New York Law for Intestate Succession
When there is no will to name an executor, it’s said that they died intestate. When a person dies intestate, that person’s property is distributed according to New York law (EPTL 4-1.1).
What each living relative receives depends on their relationship to the deceased, also called the “Decedent”. When there is no will, the family members entitled to a share of the estate are called “distributees”. New York law provides the following :
The property of a decedent not disposed of by will shall be distributed as provided in this section.
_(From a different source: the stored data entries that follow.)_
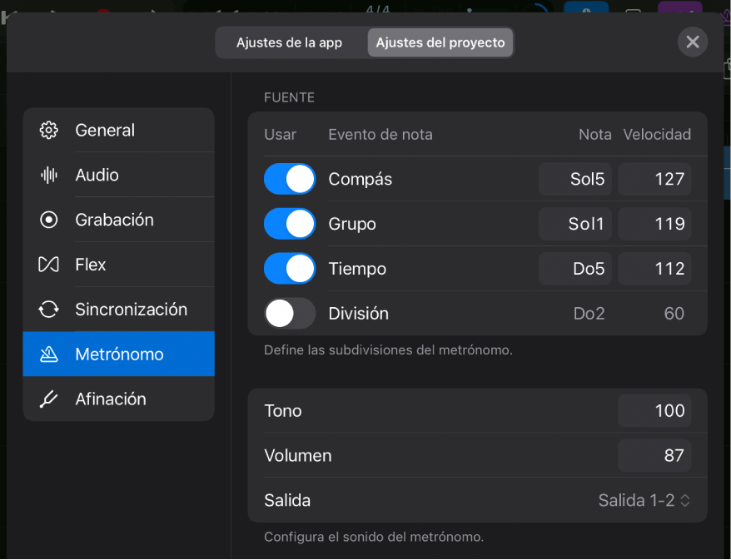
Task: Turn off the Grupo toggle
Action: 289,223
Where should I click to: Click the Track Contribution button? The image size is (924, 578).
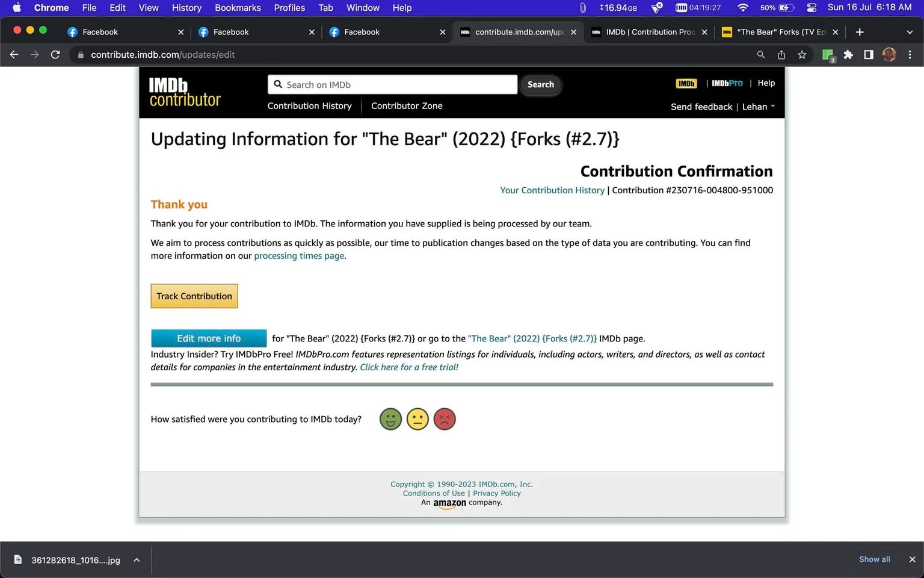(x=194, y=296)
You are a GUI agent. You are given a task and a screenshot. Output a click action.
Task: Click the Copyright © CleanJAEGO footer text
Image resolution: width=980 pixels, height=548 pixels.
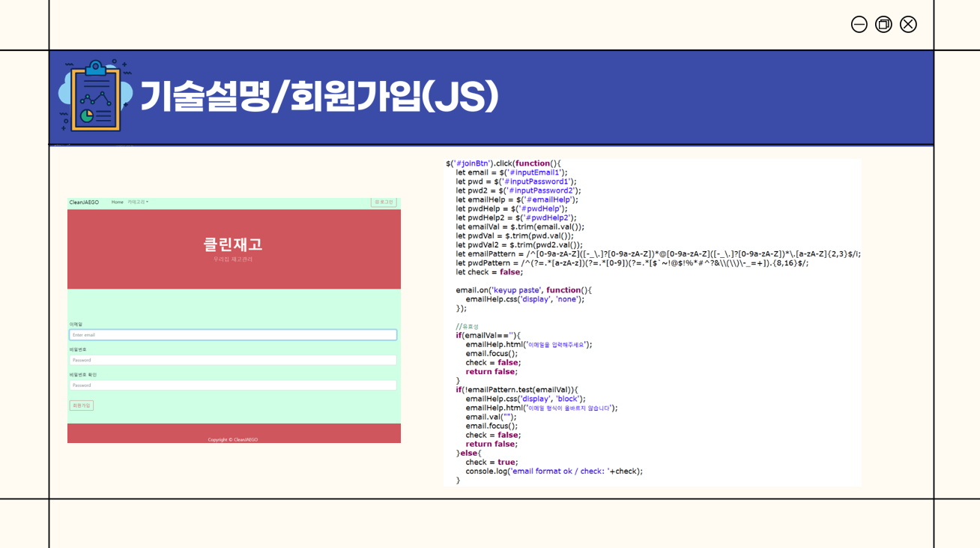235,439
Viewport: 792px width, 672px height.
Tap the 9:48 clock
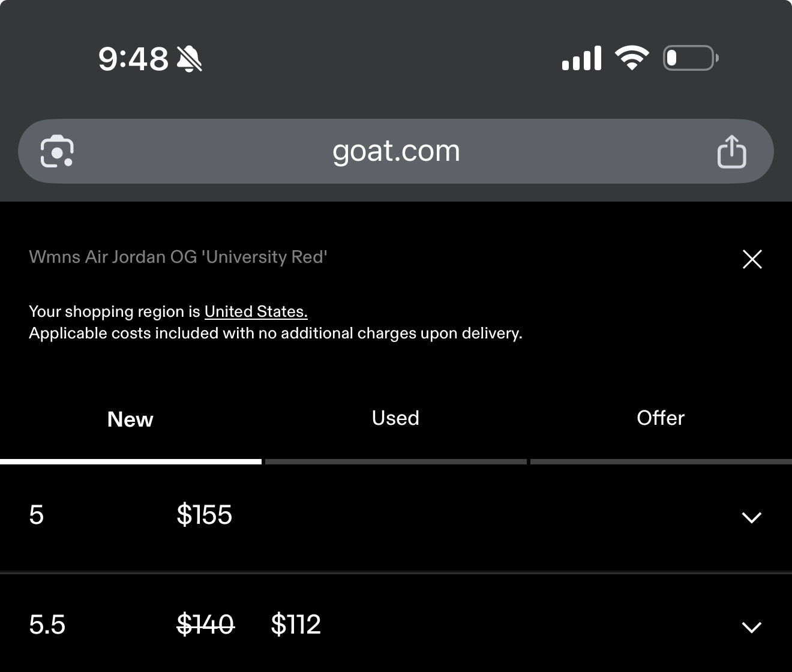tap(133, 59)
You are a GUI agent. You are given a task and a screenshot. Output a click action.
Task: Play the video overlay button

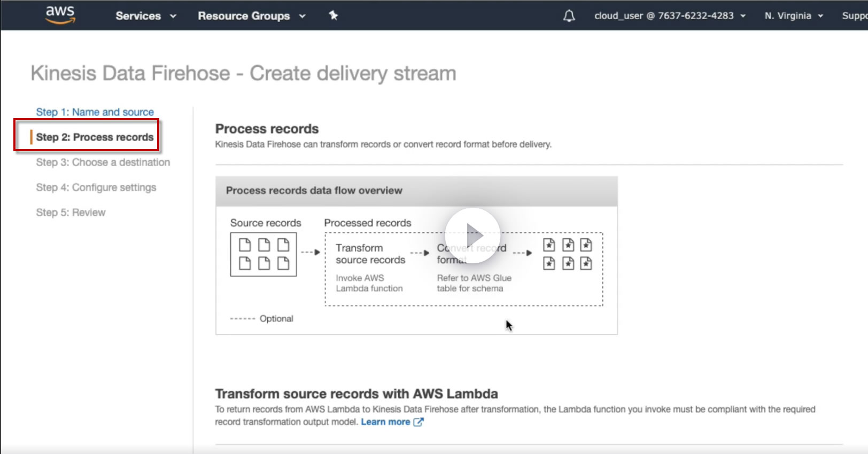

In computing said distribution, debts, administration expenses, and reasonable funeral expenses shall be deducted but all estate taxes shall be disregarded, except that nothing contained herein relieves a distributee from contributing to all such taxes the amounts apportioned against him or her under 2-1.8. Distribution shall then be as follows:
(a) If a decedent is survived by:
(1) A spouse and issue, fifty thousand dollars and one-half of the residue to the spouse, and the balance thereof to the issue by representation.
(2) A spouse and no issue, the whole to the spouse.
(3) Issue and no spouse, the whole to the issue, by representation.
(4) One or both parents, and no spouse and no issue, the whole to the surviving parent or parents.
(5) Issue of parents, and no spouse, issue or parent, the whole to the issue of the parents, by representation.
(6) One or more grandparents or the issue of grandparents (as hereinafter defined), and no spouse, issue, parent or issue of parents, one-half to the surviving paternal grandparent or grandparents, or if neither of them survives the decedent, to their issue, by representation, and the other one-half to the surviving maternal grandparent or grandparents, or if neither of them survives the decedent, to their issue, by representation; provided that if the decedent was not survived by a grandparent or grandparents on one side or by the issue of such grandparents, the whole to the surviving grandparent or grandparents on the other side, or if neither of them survives the decedent, to their issue, by representation, in the same manner as the one-half. For the purposes of this subparagraph, issue of grandparents shall not include issues more remote than grandchildren of such grandparents.
(7) Great-grandchildren of grandparents, and no spouse, issue, parent, issue of parents, grandparent, children of grandparents or grandchildren of grandparents, one-half to the great-grandchildren of the paternal grandparents, per capita, and the other one-half to the great-grandchildren of the maternal grandparents, per capita; provided that if the decedent was not survived by great-grandchildren of grandparents on one side, the whole to the great-grandchildren of grandparents on the other side, in the same manner as the one-half.
(b) For all purposes of this section, the decedent’s relatives of the half-blood shall be treated as if they were relatives of the whole blood.
(c) Distributees of the decedent, conceived before his or her death but born alive thereafter, take as if they were born in his or her lifetime.
(d) The right of an adopted child to take a distributive share and the right of succession to the estate of an adopted child continue as provided in the domestic relations law.
(e) A distributive share passing to a surviving spouse under this section is in lieu of any right of dower to which such spouse may be entitled.
Filing an Estate Proceeding
If there is no Will, generally, the “closest distributee” can file for administration or small estate. If the closest distributee does not want to administer the estate, they can sign a renunciation and waiver.